_Text segment_:
════
Hi, I have a number of questions about CUDA, because I am probably too stupid to figure them out :)
The ‘CUDA Programming Guide’ states the 8800GTX as having 16 multiprocessors with 8 SIMD scalar SPs each, and by executing a kernel each thread block in the grid will be dedicated to a multiprocessor to use the local on-chip memory. Blocks cannot communicate with each other and get dedicated to a certain multiprocessor (this implies that there is a local on-chip memory per multiprocessor which makes perfect sense); then why does the ‘8800 Architecture Overview’ shows only 8 clusters (with 16SP’s) with local memory? (This would suggest that two blocks do can communicate?)
As I understand you can only run 1 kernel concurrently on the hardware?
I expect the multiprocessors to be able to follow different execution paths (As I can understand from the CUDA docs, even different WARPS should be EFFICIENTLY be able to follow different execution paths) i.e. allow BRANCHING inside the kernel based on WARP ID (= THREADID/WARPSIZE), and thus not suffering from the LOCKSTEP of the SIMD array? (easily explained; in one warp the 'IF-clause gets executed, in the other warp the ‘ELSE’-clause gets executed, but not both gets executed with an execution mask hiding the writes of the ‘not needed code’)
IF (and I say IF, because I am aware of the importance of UNIFORM streaming) so IF I wanted to bypass this ‘only 1 kernel execution’ can I do the following? Since each block gets dedicated to a (SPMD) multiprocessor, you can look at a block as if being a data-parallel ‘subkernel’. That way; can I implement different subkernel functionalities (i.e. write a number of IF-statements in the kernel based on BLOCKID) to run in parallel on the CUDA architecture? Easy example: In one block I want to increment values, in the other I want to decrement; I write a ‘CUDA kernel’ that checks with two IF-clauses the BLOCKID, and based on those ID’s we start incrementing or decrementing values; Since the G80 has more than 2 multiprocessors, the blocks will run in PARALLEL. So these different functionalities are physically distributed, ergo realizing true SPMD processing?
════
_Instruction_:
Answer these questions about the CUDA forum post:
1. According to the "CUDA Programming Guide," how many multiprocessors does the 8800GTX have, and how many scalar SPs are in each?
2. How many clusters with local memory does the post say the "8800 Architecture Overview" shows?
3. In the post's easy example, what two operations do the blocks perform on values?

_Information shown_:
════
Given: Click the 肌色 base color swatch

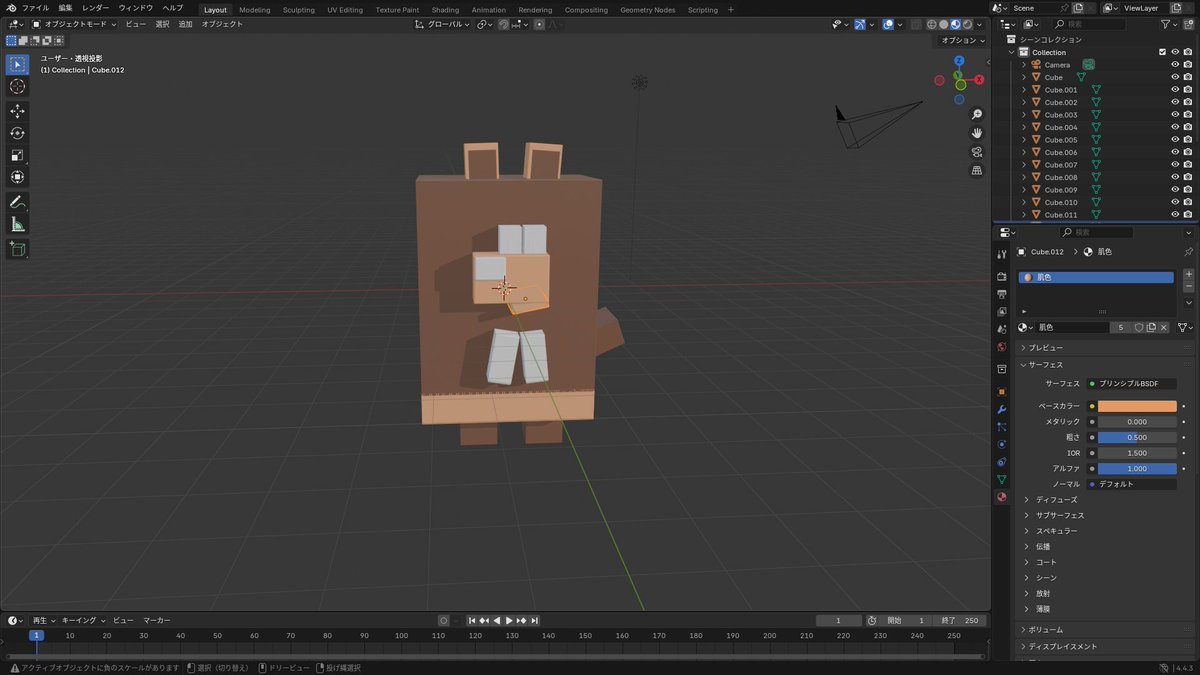Looking at the screenshot, I should [1137, 406].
════
_Final result_:
1. 16 multiprocessors, with 8 SIMD scalar SPs each.
2. 8 clusters, each with 16 SPs.
3. One block increments values, and the other decrements them.